* [Instructions to follow] All lines at and after the one containing "Главное (183, 40)", up to the end of the listing below, are to be printed exactly, with the pictures omitted.

* [Material shown]
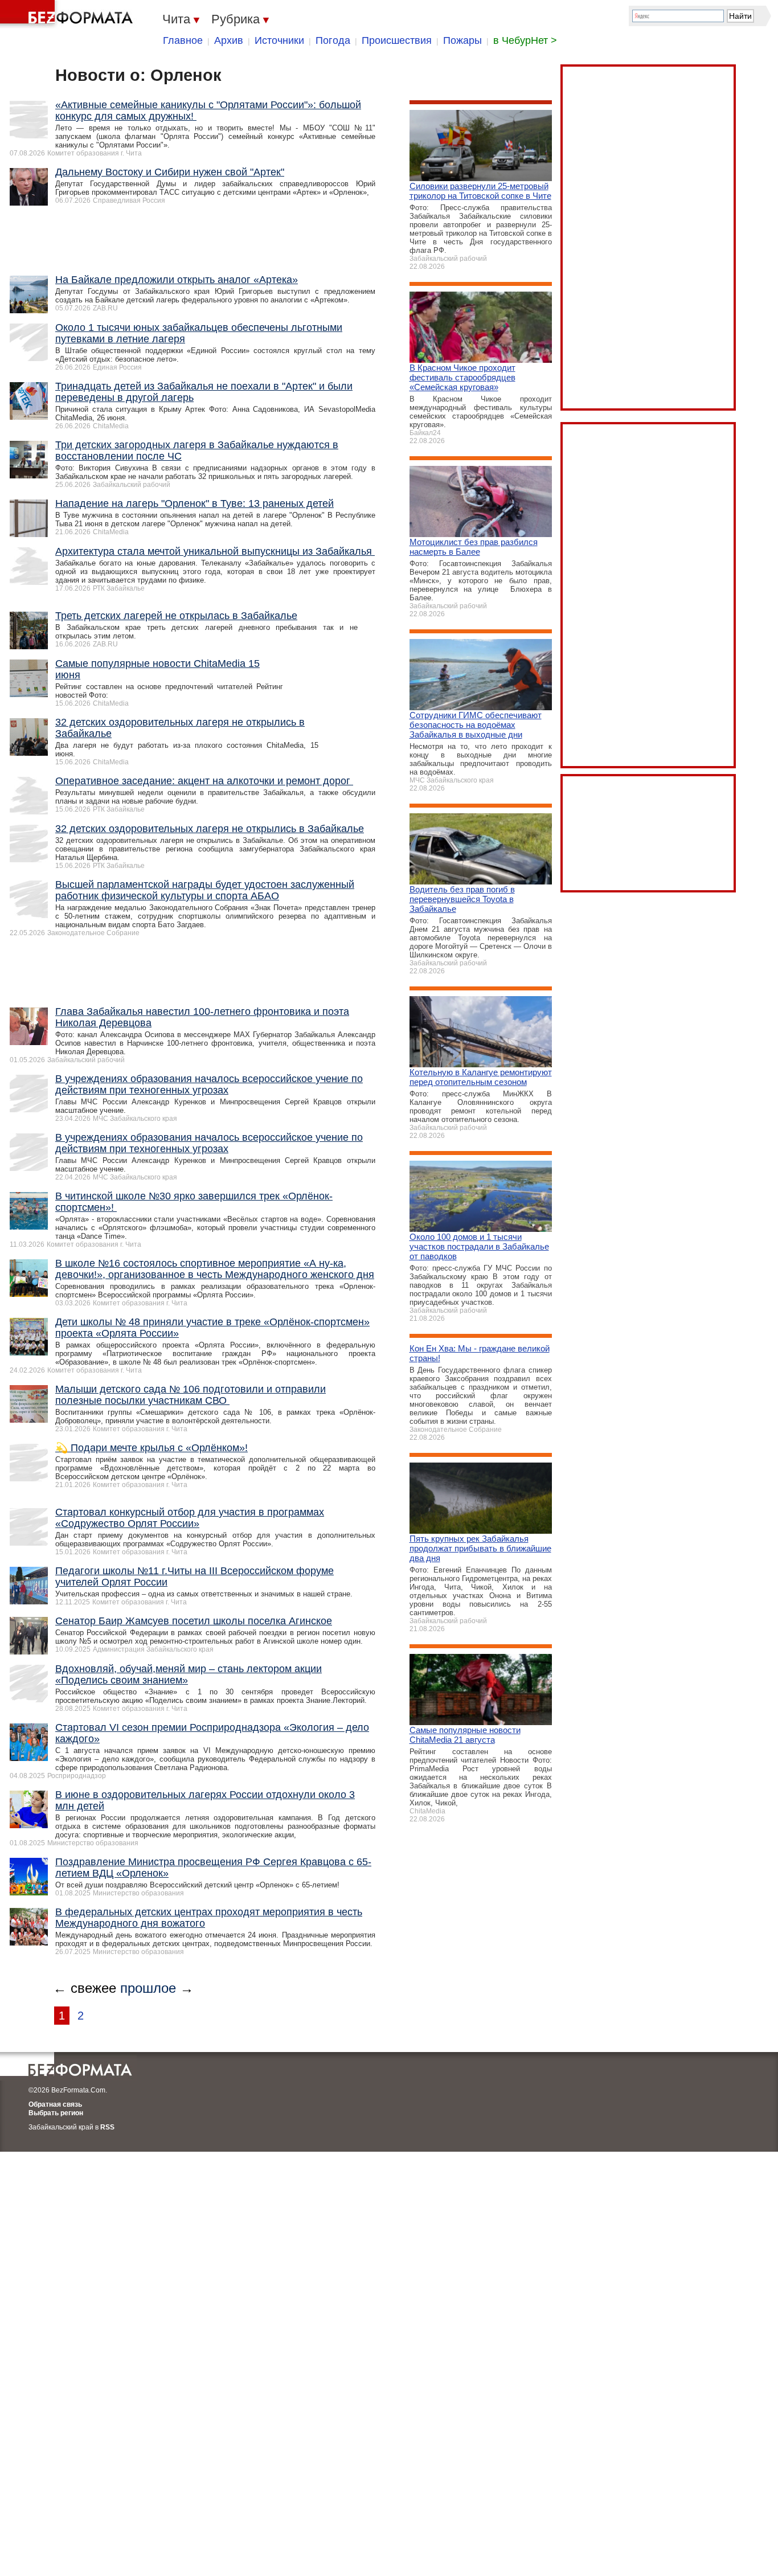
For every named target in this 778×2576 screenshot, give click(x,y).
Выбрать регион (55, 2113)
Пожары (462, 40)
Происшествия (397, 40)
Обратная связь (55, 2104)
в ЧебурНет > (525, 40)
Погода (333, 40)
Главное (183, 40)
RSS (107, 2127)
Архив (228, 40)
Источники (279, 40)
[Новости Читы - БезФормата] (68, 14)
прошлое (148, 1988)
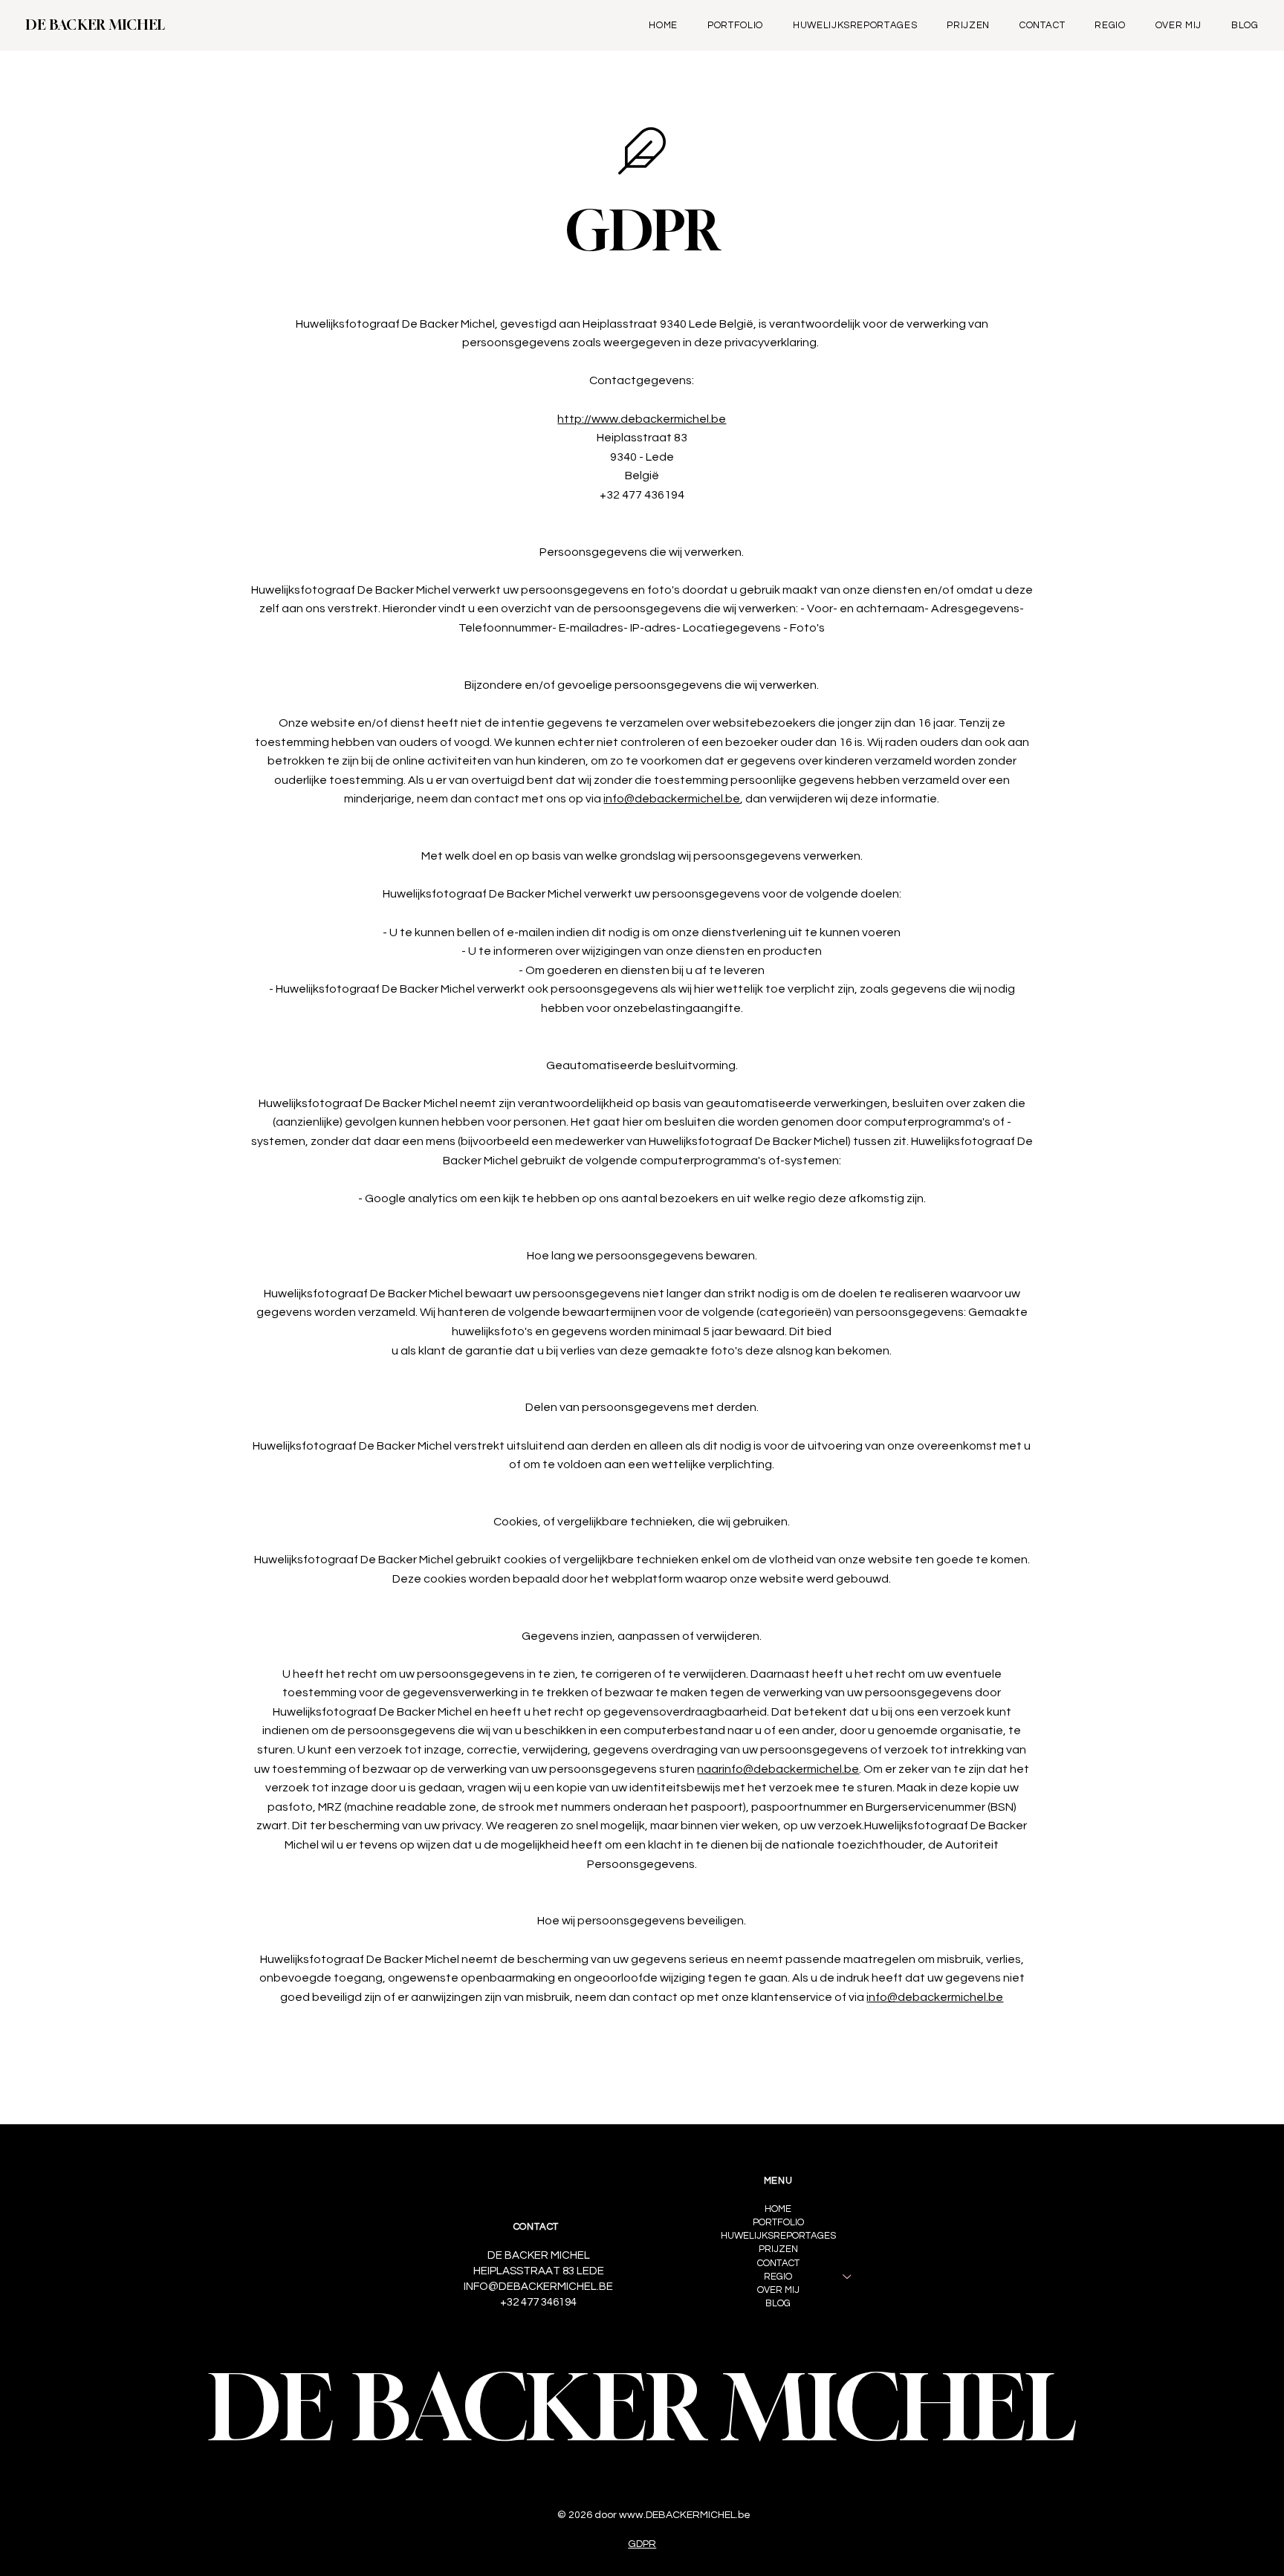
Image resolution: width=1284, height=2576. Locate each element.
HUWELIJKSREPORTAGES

* [Your response]
Главное (183, 40)
RSS (107, 2127)
Архив (228, 40)
Источники (279, 40)
[Новости Читы - БезФормата] (68, 14)
прошлое (148, 1988)
Image resolution: width=1284, height=2576. Locate each element.
HUWELIJKSREPORTAGES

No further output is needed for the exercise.